[ACTIVITY] If a line below contains the word "Ocalan", count it. Please give the total and nothing else.

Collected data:
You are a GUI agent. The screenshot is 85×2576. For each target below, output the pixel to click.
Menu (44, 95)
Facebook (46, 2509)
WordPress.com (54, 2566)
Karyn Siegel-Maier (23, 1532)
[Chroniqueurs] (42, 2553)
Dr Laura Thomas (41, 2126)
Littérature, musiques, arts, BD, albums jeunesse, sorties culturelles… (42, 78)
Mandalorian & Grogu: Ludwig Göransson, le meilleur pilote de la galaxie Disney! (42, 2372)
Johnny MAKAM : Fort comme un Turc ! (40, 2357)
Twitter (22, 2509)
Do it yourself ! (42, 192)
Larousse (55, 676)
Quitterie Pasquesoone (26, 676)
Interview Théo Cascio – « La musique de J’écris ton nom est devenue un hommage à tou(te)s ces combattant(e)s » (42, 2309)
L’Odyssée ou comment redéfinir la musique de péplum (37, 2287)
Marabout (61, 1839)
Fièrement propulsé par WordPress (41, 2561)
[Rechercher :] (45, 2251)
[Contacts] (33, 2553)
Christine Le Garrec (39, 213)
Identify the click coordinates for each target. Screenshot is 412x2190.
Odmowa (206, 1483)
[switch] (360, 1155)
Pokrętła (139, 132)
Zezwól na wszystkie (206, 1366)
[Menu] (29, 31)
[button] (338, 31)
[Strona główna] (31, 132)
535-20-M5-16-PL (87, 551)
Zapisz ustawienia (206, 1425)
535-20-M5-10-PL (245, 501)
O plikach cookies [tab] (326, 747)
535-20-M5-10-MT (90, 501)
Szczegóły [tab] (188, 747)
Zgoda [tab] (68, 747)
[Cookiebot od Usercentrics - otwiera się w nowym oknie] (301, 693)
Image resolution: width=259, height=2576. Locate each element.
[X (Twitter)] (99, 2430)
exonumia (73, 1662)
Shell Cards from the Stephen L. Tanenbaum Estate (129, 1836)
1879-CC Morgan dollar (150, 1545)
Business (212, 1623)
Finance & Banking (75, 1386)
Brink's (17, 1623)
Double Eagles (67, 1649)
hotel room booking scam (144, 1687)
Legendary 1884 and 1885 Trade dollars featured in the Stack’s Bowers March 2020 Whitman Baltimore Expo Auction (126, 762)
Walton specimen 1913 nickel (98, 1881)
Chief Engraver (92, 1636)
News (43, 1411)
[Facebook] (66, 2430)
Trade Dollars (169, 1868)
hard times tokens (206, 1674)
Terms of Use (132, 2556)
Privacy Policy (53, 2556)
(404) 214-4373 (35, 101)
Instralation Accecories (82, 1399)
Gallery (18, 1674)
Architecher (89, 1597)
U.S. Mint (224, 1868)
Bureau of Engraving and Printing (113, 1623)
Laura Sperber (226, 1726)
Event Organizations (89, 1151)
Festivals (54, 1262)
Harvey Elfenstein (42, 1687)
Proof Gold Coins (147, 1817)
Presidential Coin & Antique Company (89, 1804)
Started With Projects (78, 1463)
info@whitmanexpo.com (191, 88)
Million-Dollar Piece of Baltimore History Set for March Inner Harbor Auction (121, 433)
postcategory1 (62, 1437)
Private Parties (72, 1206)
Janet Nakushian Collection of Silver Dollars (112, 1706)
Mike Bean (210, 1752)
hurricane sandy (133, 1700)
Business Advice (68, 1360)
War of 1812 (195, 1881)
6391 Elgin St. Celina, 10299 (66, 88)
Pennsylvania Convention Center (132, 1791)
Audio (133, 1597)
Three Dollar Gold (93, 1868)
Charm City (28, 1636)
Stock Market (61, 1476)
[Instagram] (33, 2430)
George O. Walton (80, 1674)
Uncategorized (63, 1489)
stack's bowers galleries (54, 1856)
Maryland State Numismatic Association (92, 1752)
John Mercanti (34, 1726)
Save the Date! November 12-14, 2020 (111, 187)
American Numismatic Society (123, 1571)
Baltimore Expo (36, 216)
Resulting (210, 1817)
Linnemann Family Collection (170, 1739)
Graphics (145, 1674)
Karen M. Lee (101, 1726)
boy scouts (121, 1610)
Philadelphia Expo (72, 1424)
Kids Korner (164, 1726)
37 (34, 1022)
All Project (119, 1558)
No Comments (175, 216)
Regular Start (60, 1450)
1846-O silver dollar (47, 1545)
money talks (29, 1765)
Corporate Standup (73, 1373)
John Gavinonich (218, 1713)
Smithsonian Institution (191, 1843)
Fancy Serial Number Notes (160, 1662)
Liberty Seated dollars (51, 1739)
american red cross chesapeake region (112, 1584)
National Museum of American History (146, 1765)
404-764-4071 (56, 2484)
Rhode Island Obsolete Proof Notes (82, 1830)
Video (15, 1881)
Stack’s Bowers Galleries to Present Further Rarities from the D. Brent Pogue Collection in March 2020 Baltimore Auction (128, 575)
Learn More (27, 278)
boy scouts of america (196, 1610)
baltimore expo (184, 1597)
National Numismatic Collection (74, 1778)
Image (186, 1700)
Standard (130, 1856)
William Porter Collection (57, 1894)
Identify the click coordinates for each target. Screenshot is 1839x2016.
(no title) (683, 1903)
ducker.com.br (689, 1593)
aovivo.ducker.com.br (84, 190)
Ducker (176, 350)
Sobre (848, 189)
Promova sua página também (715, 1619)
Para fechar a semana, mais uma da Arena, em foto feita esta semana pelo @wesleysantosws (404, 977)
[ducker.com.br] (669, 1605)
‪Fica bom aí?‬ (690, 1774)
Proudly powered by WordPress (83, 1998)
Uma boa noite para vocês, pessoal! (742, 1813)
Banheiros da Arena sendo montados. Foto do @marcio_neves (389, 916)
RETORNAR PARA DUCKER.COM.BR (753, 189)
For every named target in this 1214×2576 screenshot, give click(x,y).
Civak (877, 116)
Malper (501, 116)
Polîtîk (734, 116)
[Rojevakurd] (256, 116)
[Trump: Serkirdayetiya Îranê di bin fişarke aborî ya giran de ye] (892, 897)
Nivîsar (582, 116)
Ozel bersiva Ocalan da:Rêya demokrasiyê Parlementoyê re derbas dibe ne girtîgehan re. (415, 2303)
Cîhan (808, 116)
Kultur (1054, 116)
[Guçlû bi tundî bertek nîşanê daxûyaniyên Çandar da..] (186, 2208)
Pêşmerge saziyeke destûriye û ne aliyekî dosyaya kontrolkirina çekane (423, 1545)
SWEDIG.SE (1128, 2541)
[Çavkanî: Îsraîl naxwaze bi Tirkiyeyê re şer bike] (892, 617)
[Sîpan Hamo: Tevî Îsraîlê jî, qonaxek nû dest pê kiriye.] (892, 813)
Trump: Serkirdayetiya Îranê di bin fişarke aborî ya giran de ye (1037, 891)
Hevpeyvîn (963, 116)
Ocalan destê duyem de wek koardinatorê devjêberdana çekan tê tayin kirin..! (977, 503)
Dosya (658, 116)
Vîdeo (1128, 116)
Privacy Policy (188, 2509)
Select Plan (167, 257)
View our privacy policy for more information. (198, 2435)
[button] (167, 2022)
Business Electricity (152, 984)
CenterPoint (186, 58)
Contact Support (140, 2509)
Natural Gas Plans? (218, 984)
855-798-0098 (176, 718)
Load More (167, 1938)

[SOLUTION TO THE EXERCISE] 2